Tom Woods has made an invaluable contribution with his latest book. The public today looks for an explanation of the current economic crisis and a prescription for recovery. Conflicting accounts abound. Should the collapse of the housing bubble and the accompanying credit crunch be met by increased government spending, as Keynesians aver? Does the key to the mystery lie in maintaining an adequate supply of money, as monetarists think? Those of us inclined to the Austrian School know better: such foolish resorts to the government serve only to worsen matters.

Austrian business-cycle theory is straightforward, for those willing to devote the necessary time to study praxeology. But therein lies a problem. The average person lacks the patience to read Human Action and Man, Economy, and State. How then can he acquire the rudiments of Austrian cycle theory and grasp why the theory is true? To set the question aside, on the grounds that it is unnecessary for the man in the street to bother with such matters, is a counsel of despair. If the public does not understand the economics of depression, there is little hope that we can avoid disastrous government policies. Unless the free market receives sufficient popular support, our economic future is bleak.

Woods supplies just what we need. With great clarity, he shows that the Austrian theory of the cycle is firmly grounded in common sense. Additionally – and here his skill as a trained historian comes to the fore – he shows that Austrian theory explains not only the Great Depression but other less-well-known economic downturns as well. When the government followed a "hands-off" policy, recovery from a downturn was rapid; when, as most notably was the case in the New Deal, government tried to take control, the economy sputtered.

The basics of Austrian cycle theory fall readily into place once one considers a fundamental point: the economy can grow only by producing more goods. An expansion of the money supply does not suffice. Efforts to get something for nothing, by the government's deficit spending or by an expansion of the money supply, cannot produce lasting prosperity.

The speed with which an economy grows depends on the extent to which people prefer present goods to future goods. Other things being equal, people always prefer satisfaction in the present; but the extent to which this preference prevails is crucial for economic development. In order to obtain more consumer goods than are immediately available, people must postpone satisfaction by saving, enabling a greater production of capital goods to occur.

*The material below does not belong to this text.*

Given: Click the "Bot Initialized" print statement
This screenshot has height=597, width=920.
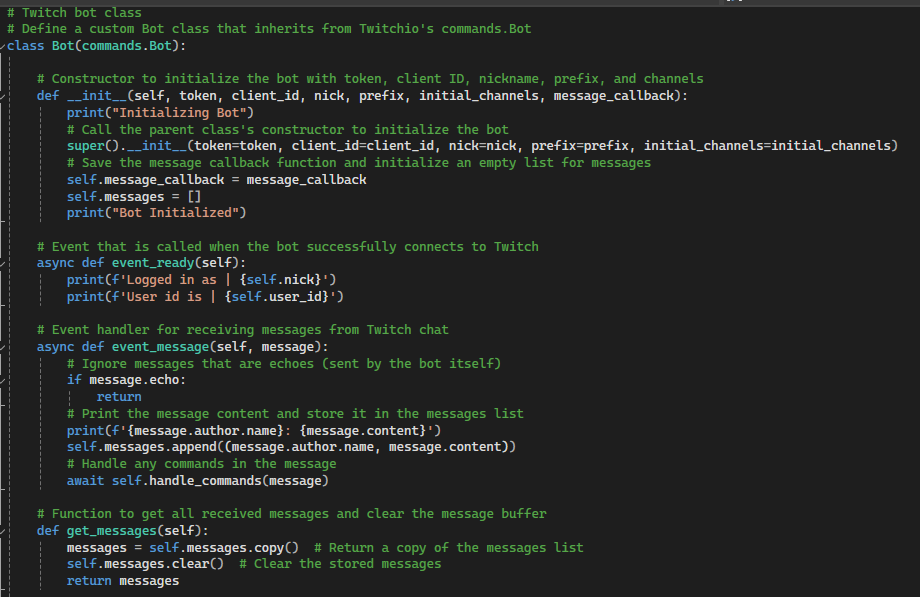Looking at the screenshot, I should 156,213.

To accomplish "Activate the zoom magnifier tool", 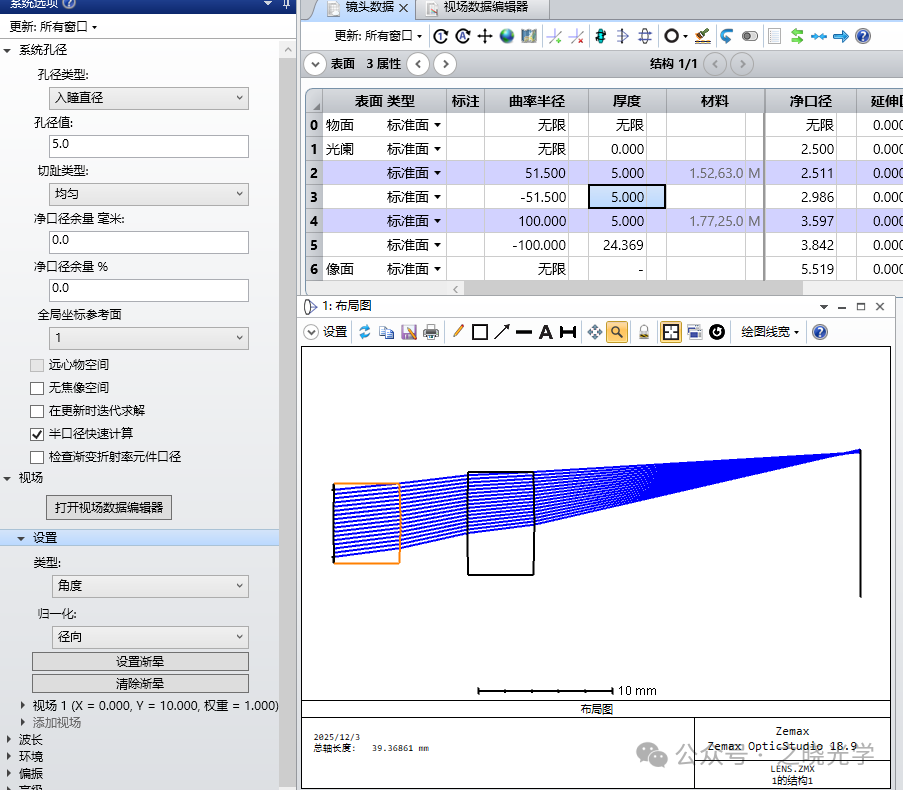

Look at it from the saver's perspective. Saving more indicates a relatively lower desire to consume in the present. This is another incentive for businesses to invest in the future, to carry out time-consuming investment projects with an eye to future production, rather than produce and sell things now. (p. 67)

The extent that they are willing to do so determines the rate of economic growth.

The preference people have for the present forms the main part of the rate of interest: Mises called this the originary rate of interest. This rate registers the way people allocate resources between consumption and production.

Trouble arises when the government, by increasing the supply of bank credit, depresses the money rate of interest below the natural rate. Businessmen, seeing that money is available, invest in capital-goods industries, and the result is a boom.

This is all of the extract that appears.